7. How do you measure blood pressure accurately in the VLBW?
a. The standard measurement of MAP is through the use of an arterial catheter, either peripherally inserted through the radial artery or centrally inserted through the umbilical artery. This method provides direct measurement but is subject to numerous problems.
b. The accuracy of noninvasive cuff BP readings can be confounded by the size and fit of the cuff on the infant’s limb, the infant’s position (prone or supine), and the infant’s state of arousal.
8. Evolving techniques to assess organ blood flow and low system blood flow.
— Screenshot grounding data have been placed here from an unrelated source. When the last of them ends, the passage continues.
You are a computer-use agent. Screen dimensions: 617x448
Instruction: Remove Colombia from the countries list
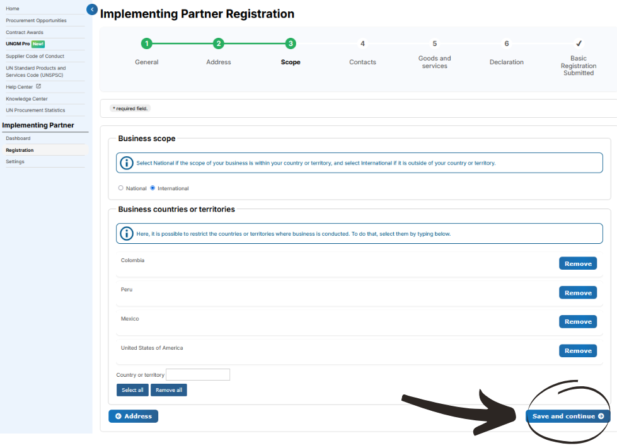[x=578, y=263]
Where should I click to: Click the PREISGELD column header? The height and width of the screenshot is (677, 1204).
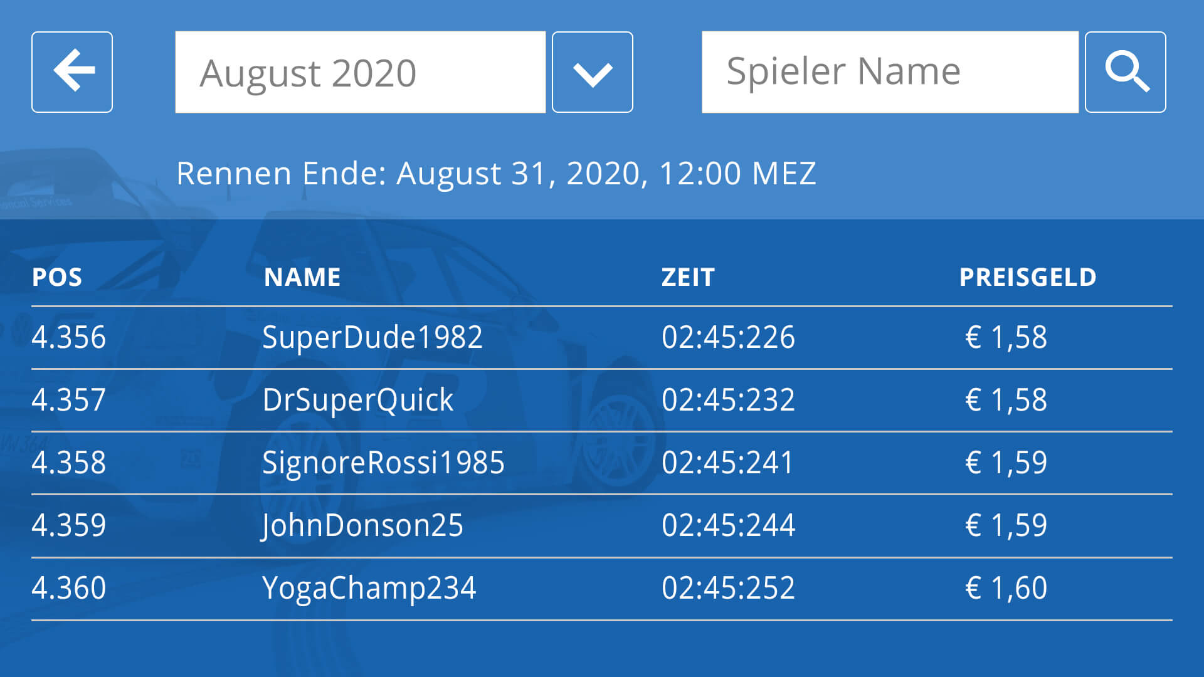click(1028, 277)
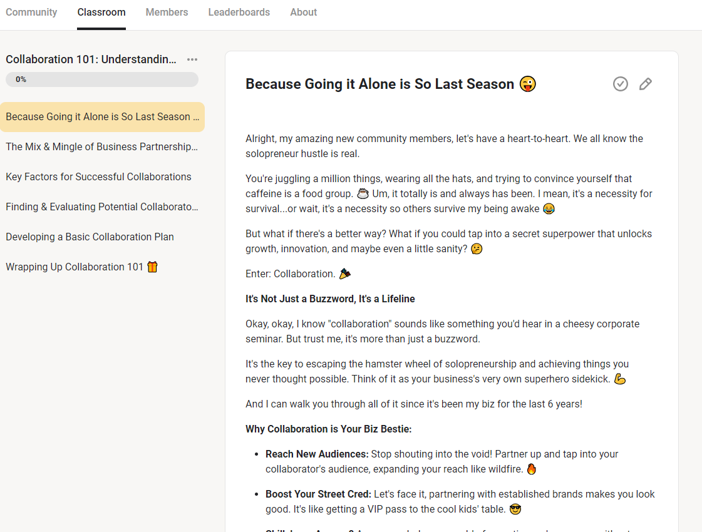Select highlighted Because Going it Alone lesson
Viewport: 702px width, 532px height.
tap(102, 116)
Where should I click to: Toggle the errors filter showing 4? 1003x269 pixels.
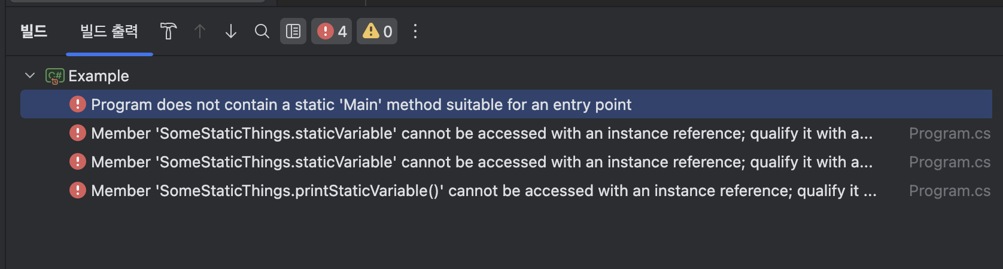click(x=332, y=31)
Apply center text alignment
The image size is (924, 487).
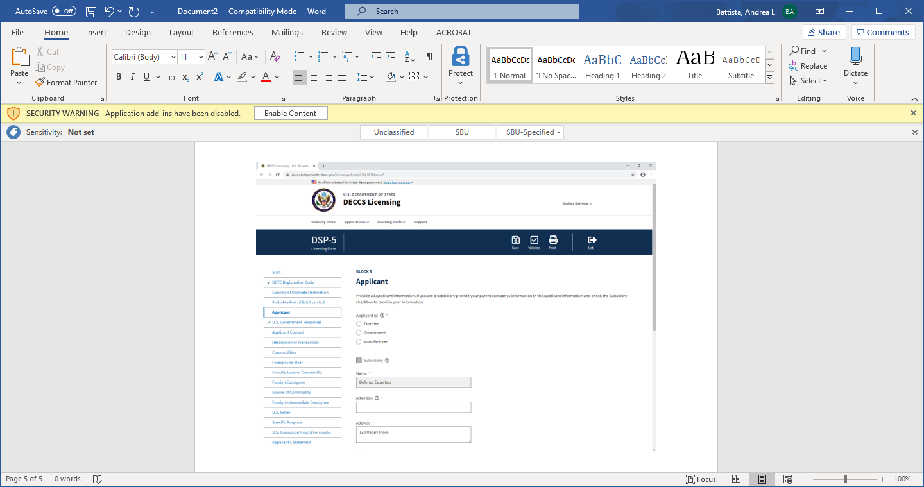pyautogui.click(x=314, y=77)
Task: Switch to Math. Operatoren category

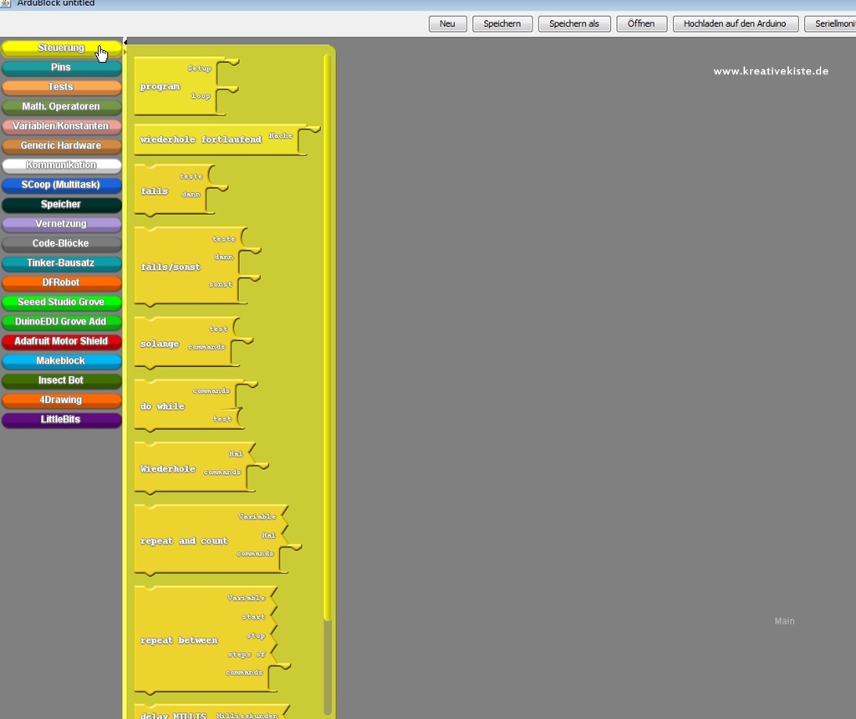Action: [x=61, y=107]
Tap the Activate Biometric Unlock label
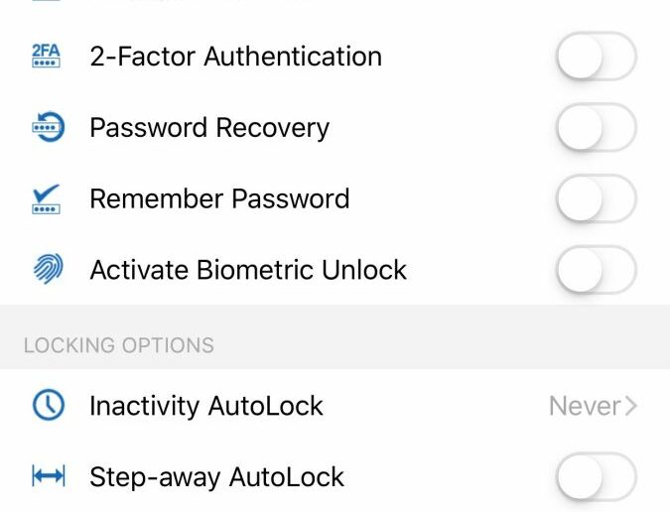 coord(248,270)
Perhaps a combination of perfusion index (difference between the infrared signal of pulsatile and non-pulsatile flow), functional echocardiography, amplitude-integrated electroencephalography (aEEG), and near-infrared spectroscopy (NIRS) may provide a method for noninvasive, continuous monitoring of the hemodynamics and perfusion in neonates during transition, but more research is needed. And, some of these techniques are quite difficult to do in the current operating room environment. However, NIRS is now a near universal feature of most cardiac anesthetics. Should we incorporate it in ALL newborn anesthetics?
9. The authors go on to discuss the effectiveness of various pharmacologic interventions which are available to support blood pressure, cardiac output and systemic perfusion.
Recommendations from the Clinical Update
The diagnosis of cardiac insufficiency in the VLBW infant should not be based on a threshold BP value alone. The measurement of BP in this population is not simple and may be erroneous.
a. Assessment of BP should be based on multiple parameters including gestational age, weight, and postnatal age using standardized tables.
b. The treatment of cardiac insufficiency is not without hazard, and the decision to treat should consider the potential complications of such treatment.
c. Delayed cord clamping, decreased blood sampling, appropriate ventilatory management (ie, avoiding excessive mean airway pressure and hypocarbia), and other attempts to avoid hypovolemia, anemia, and decreased cardiac output may have an important role.